Cut off their choices too by making it impossible to get an education, reducing paid leave as much, and confining them to blue collar/manual labour work.

In my proposal, I already cut tertiary education to minimum. Regardless of whether we condition the remainder on marriage/parenthood status, I don't think that this will push the needle much, given that this should affect only small fraction of people who actually enter universities. Now that you suggest it, however, I do think that this is an interesting and possibly viable idea: make universities expensive, but offer big scholarships to married parent students. I am also totally for diminishing the social status and economic perspectives of unmarried, childless men: I think strongly progressive income taxation for childless individuals would be highly successful here, but it might be hard to implement in the given setting. American cathedral has successfully diminished the status of white men in corporate setting through legal bullying based on Civil Rights, and supported by the federal government, but I suspect the setting does not allow us to run similar program.

The cleaner or the shop assistant isn't that employee so far as they're concerned, and that's the calibre of employee when you're talking about "graduated high school, immediately started popping out babies, has no education or qualification and hasn't ever worked outside the home in a full-time adult job":

My personal experience in the academia and the corporate worlds, alongside with general research into the problem, has led me to believe that formal education and qualifications are in themselves worth very, very little, and are only useful for the employers to the extent they serve as a signal of the latent quality of the individual.
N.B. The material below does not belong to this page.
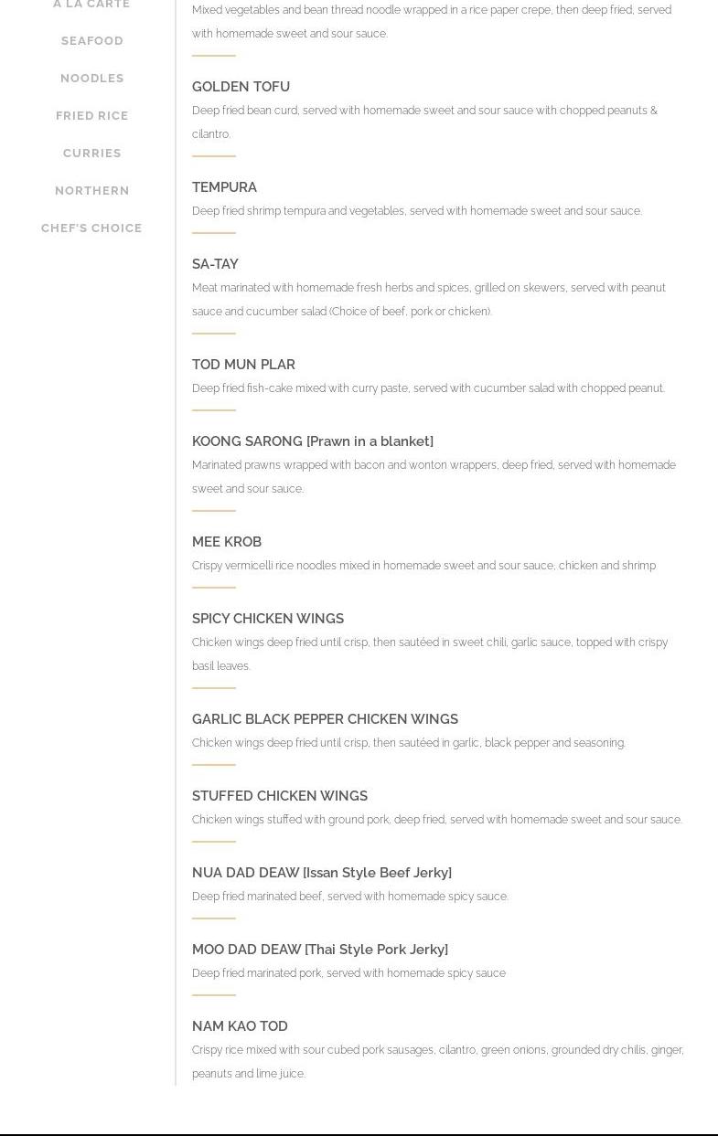Select the SPICY CHICKEN WINGS item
Remember, America has built industrial economy, ran Manhattan project and sent a man to the moon when less than 10% of the population had a college degree.

I think you greatly overestimate the value of the higher education, and judge its value based on comparing people who today obtain it with those who don't. This is a huge mistake. Today, anyone even remotely intelligent and capable gets a college degree, because it is stupid not to, but in a world I propose, most of them would just be intelligent, capable and productive immediately in their jobs, instead of being artificially delayed by 4+ years. This is not a pipe dream, this is the world of yesterday.
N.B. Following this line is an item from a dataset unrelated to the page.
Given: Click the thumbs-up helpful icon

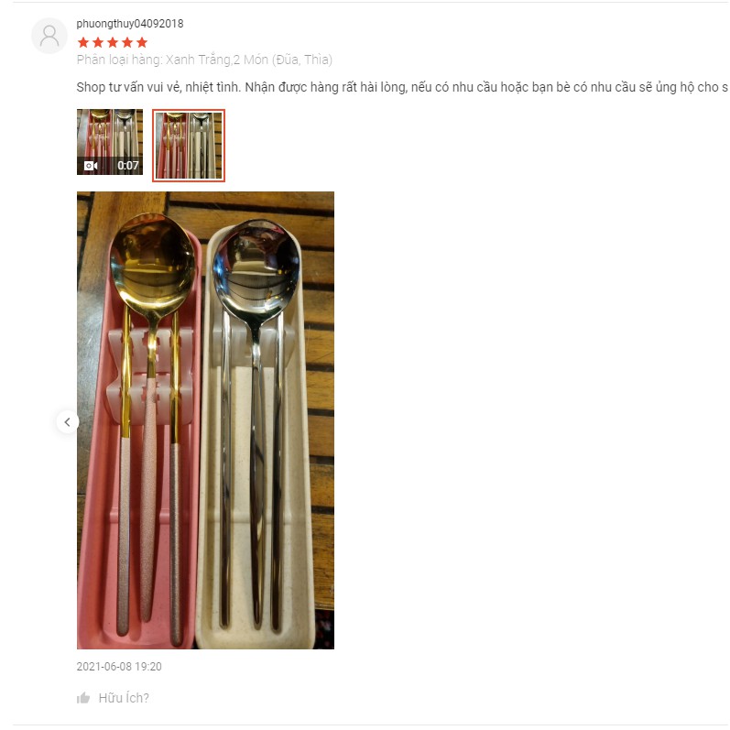Looking at the screenshot, I should click(83, 698).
Might this also make careers in education attractive to top quintile women again?

I've 4 school aged children and the quality of elementary school teachers seems lower than my or my wife's experience.

None of them play the piano or other instrument, none are fluent in a second language.
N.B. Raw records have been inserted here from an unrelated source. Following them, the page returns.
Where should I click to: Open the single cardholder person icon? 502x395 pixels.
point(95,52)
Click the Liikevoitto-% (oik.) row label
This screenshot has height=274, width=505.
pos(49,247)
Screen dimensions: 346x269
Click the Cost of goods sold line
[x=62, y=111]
If you make motherhood and career as incompatible as possible don't you run the obvious risk of lots of women choosing careers over motherhood?

No, lots of women have historically done economically-productive work while having kids. In fact, it gets easier to do so the more kids you have, as the elder can be entrusted with child supervision responsibilities over the younger.

What is really messing around with people is the extremely-extended adolescence that expanded access to tertiary education has wrought (well, it might actually just be the uniquely-weird position of the Millennial generation, which first had to deal with a glutted post-secondary job market thanks to the Boomers and offshoring, and then had to deal with a massively depressed post-tertiary job market due to the Great Recession, and so has been seriously behind in going through life's maturation steps like moving out, getting access to promotions and professional networks, and the ability to amass assets like housing stock.)

Yeah there's vast economies of scale with children which makes the current situation a bit weird, both in the sense of within a singular family unit and within an extended family it's easier to conduct childcare when you've got a bunch of cousins reproducing at about the same time.

Well, that assumes that extended families stay in generally the same place, and what with the youth flooding into the megalopoli to seek white collar prestige jobs I don't know that's a sound assumption anymore.